Talk about put a downer on their excitement. Why is your DH getting involved? Unless asked I wouldn't offer an opinion to my adult DCs.

It sounds like they love the house so quibbling over a few grand when it's presumably a 25 year mortgage isn't worth potentially losing the house.

Lincoln24 · 09/10/2024 14:23

What your son said makes sense.

But more to the point, if I told my parents I'd had an offer accepted on my dream house, they'd be nothing but over the moon for me. How wonderful for your son. Your husband's response was horrible and sounds like it has spoiled what should have been a happy announcement.
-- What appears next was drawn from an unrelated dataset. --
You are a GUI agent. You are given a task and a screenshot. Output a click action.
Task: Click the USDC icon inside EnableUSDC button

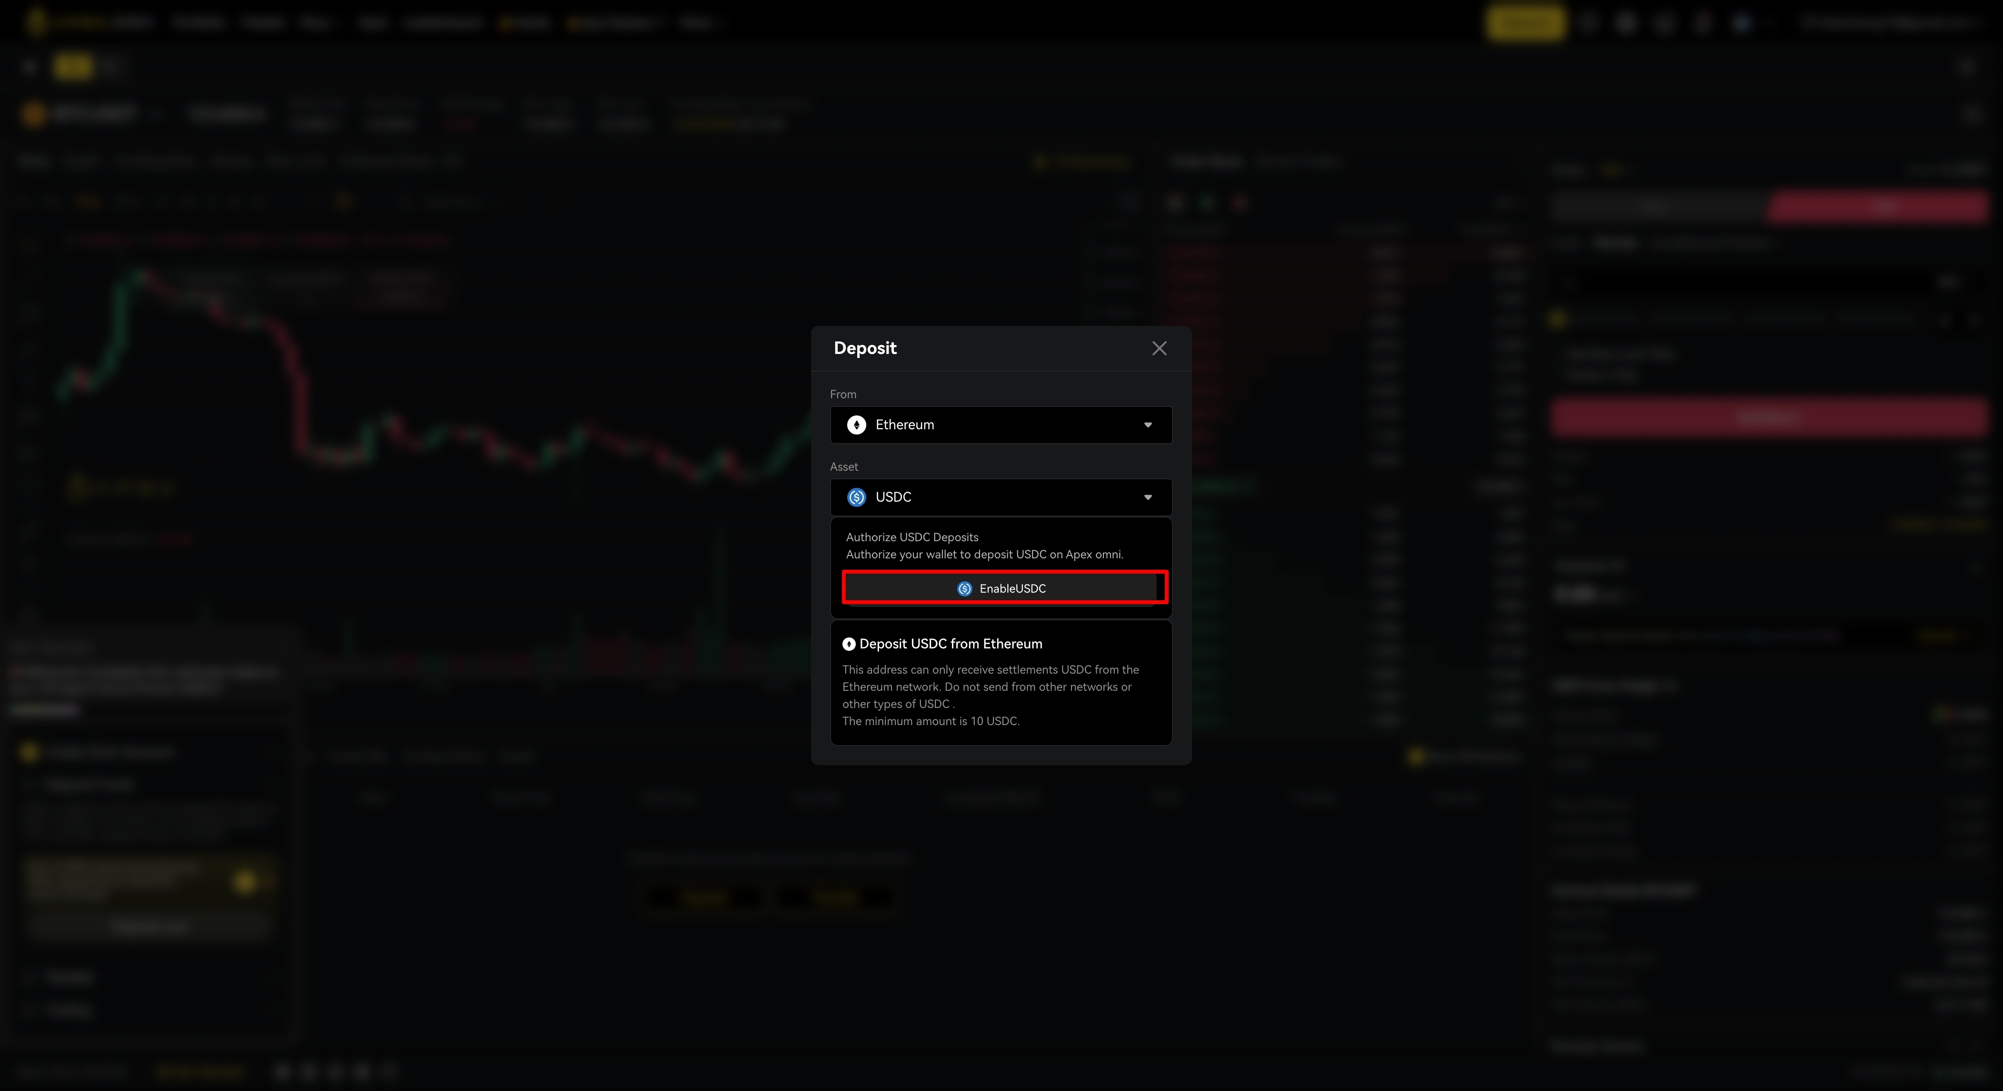(x=964, y=589)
cuddlebear · 09/10/2024 14:27

Your DH sounds horrible.

forthelifeofme · 09/10/2024 14:27

A house is worth what you are willing to pay for it, so no, he did not overpay. If they really wanted that house they chose a good strategy to secure it.

Phonicshaskilledmeoff · 09/10/2024 14:29

ByJadeUser · 09/10/2024 00:05

So my son and his GF viewed a property which was listed at offers over 144,950 and he said that the estate agent said that there was 10 viewings but currently only one offer which was 50 quid over the asking price. Its a four bedroom, new boiler system, fitted wardrobes with built in kitchen appliances, new floor, house rewired, big garage out the back and it was originally a council house built back years ago (but its very modern). My son and his GF fell in love with it and offered 150,000 for it, his father thinks he went over board and called him "stupid" and should of offered something like 146,000 but then my son said that if he did that then someone is more likely to round it off to 150,000 so thats why he did it first. He said he also didnt want a bidding war where they keep on bidding 500-1,000 more each and that he'll rather just be out bidded completly with a much bigger offer and move on if he doesnt get the house

My son says he thinks its worth more and that the owner deserves more than 50 quid extra because he kept it in very good condition, its basically a new house and thats even what the estate agent said.

Btw this was my sons first ever offer for a house and I dont own a home so I dont really know how it works.

Was my son stupid? Could that bid be false just to get him to pay more? Was it smart?

I think his father sounds like a dickhead. What a rude man ruining this for them.

£5k is nothing when it comes to housing and I’m quite certain they will have forgotten when it comes to purchasing their next.

houses often go for higher than asking- one of mine went for £20k over. Your son sounds sensible to me to avoid the bidding war. He didn’t go nuts, but he’s paid what’s right for him. He’s an adult and will have weighed up the pros and cons.

SausageRoll2020 · 09/10/2024 14:30

I am the only one who is really intrigued as to where in the country he's managed to find such a bargain...

Gardendiary · 09/10/2024 14:35

Your husband is bloody rude! But anyway house prices aren't static and are probably slightly down in a lot of areas compared to say 2022. You're son has found a house he liked and offered a price he can afford, its not an investment property but a home for him and gf, I would say it was all good.